## What is needed
Whenever a line in the data contains "막는다고", show that line.

- Opening Delimiter -

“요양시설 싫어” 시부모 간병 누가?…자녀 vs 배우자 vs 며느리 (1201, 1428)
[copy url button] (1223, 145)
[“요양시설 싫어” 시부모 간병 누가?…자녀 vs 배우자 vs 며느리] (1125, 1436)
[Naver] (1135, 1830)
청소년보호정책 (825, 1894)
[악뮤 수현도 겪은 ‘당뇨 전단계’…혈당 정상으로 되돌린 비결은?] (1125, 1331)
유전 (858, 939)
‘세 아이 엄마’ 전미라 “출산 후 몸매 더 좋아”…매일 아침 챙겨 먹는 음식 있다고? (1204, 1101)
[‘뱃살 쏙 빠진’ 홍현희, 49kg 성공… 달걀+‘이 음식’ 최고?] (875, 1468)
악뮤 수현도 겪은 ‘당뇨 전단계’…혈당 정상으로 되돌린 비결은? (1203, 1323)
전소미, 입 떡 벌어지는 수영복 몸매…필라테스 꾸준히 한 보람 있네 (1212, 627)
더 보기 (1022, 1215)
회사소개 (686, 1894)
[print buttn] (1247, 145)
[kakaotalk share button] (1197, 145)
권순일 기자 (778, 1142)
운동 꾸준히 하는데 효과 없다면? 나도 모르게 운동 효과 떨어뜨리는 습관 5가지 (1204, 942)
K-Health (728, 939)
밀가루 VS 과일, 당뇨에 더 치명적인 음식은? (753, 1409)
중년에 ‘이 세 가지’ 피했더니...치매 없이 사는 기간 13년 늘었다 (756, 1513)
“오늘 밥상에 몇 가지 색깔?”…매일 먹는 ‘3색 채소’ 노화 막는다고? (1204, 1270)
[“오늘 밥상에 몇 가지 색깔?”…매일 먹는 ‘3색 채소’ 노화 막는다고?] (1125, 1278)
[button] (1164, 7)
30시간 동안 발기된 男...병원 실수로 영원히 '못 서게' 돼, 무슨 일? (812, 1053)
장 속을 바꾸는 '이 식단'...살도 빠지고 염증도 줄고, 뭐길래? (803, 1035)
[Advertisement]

- Closing Delimiter -

## Exercise output
“오늘 밥상에 몇 가지 색깔?”…매일 먹는 ‘3색 채소’ 노화 막는다고? (1204, 1270)
[“오늘 밥상에 몇 가지 색깔?”…매일 먹는 ‘3색 채소’ 노화 막는다고?] (1125, 1278)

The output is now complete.